A partir de um texto de Steven Berkoff, o ator Marcelo Serrado recentemente montou no teatro uma antologia dos vilões do bardo, num espetáculo solo e sólido, sem forçar a mão nos inevitáveis paralelos com os Iagos, os Macbeths, os Claudios e os Coriolanos patrícios, alguns dos quais facilmente identificáveis pela plateia (Eduardo Cunha = Iago, por exemplo), o que fez com que a peça, vez por outra, se transformasse numa involuntária comédia.
Uma das razões da perenidade de Shakespeare é o mistério que cerca sua vida e as especulações que a seu respeito há séculos se acumulam; nenhuma mais ranheta que a atribuição da autoria de suas peças a outros dramaturgos.

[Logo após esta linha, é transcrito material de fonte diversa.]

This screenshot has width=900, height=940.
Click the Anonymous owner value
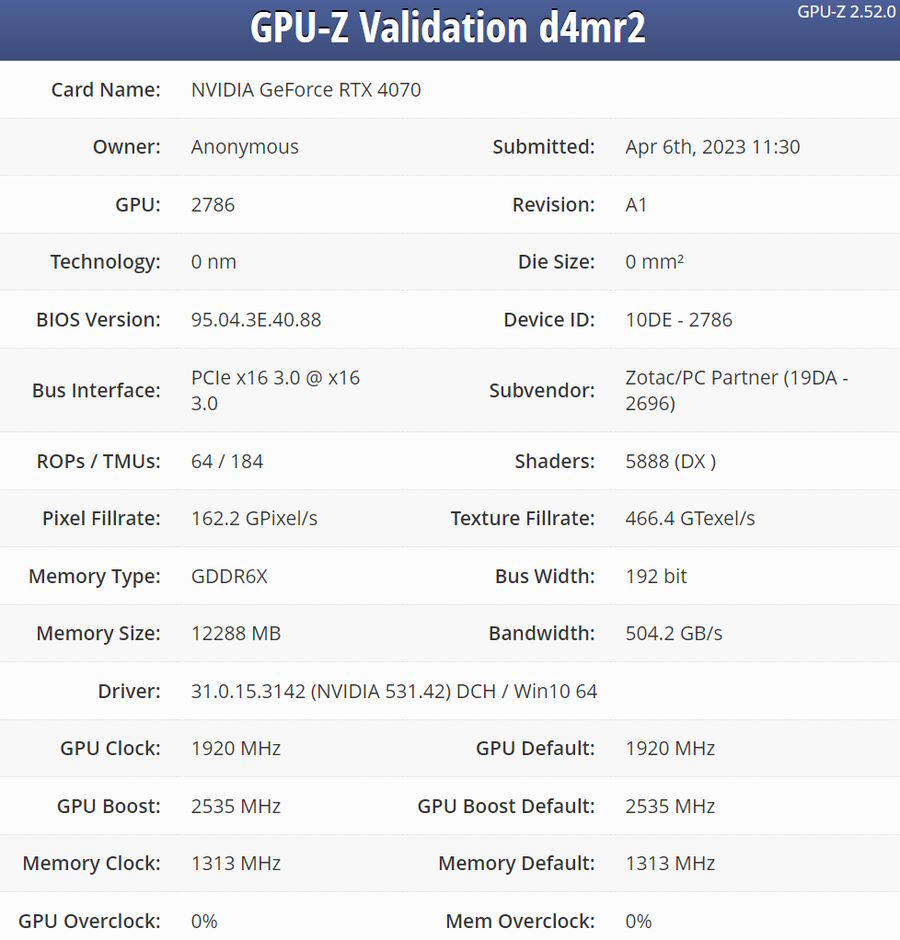click(245, 147)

Ao conde de Oxford, Edward de Vere, por exemplo, velha atoarda que Roland Emmerich transformou no filme Anônimo, em que Shakespeare é reduzido a uma fraude, a uma pessoa que nunca existiu.
Crível, mesmo, é a desconfiança de que Christopher Marlowe lhe teria feito sombra, alguma sombra, caso não tivesse sido assassinado aos 29 anos, em 1593. Shakespeare viveu até os 52, velhice para os padrões elisabetanos, e escreveu 37 peças, além de não sei quantos sonetos e outros poemas.
Toda biografia do bardo é, em grande parte, puro exercício de especulação. Meio século atrás, em Shakespeare Lives, Samuel Schoenbaum retratou a trabalheira de seus biógrafos em face da escassa documentação existente. Para contornar esse obstáculo, Stephen Greenblatt, o mesmo autor de A Virada e de vários estudos sobre Shakespeare, sua maior paixão literária, produziu dois livros (Shakespearean Negotiations e Hamlet in Purgatory), em que imagina as peças do bardo não como as conhecemos, prontas, completas, mas ainda sendo escritas, enriquecendo suas conjecturas com uma análise da cultura e do fundo social do final do século 16 – como convém a um adepto do Novo Historicismo.
Em 2004, Greenblatt publicou um ensaio (Will in the World) sobre a universalização de Shakespeare, que, apesar de bastante elogiado, como os anteriores, tampouco foi traduzido no Brasil. Seria interessante conhecer o que ele achou da recente descoberta da dupla Dennis McCarthy-June Schlueter.
Sabia-se que Shakespeare buscara inspiração, temas, ideias, personagens e situações em Plutarco (Vidas Paralelas), nos ensaios de Montaigne e nas Crônicas de Raphael Holinshed, mas até alguns meses atrás nem de nome George North era conhecido dos experts. Ex-embaixador da corte elisabetana na Suécia, North vivia perto de Cambridge em 1576 quando escreveu uma diatribe contra os rebeldes antimonarquistas, que jamais foi publicada e agora é tida como a fonte mais fecunda das tragédias shakespearianas.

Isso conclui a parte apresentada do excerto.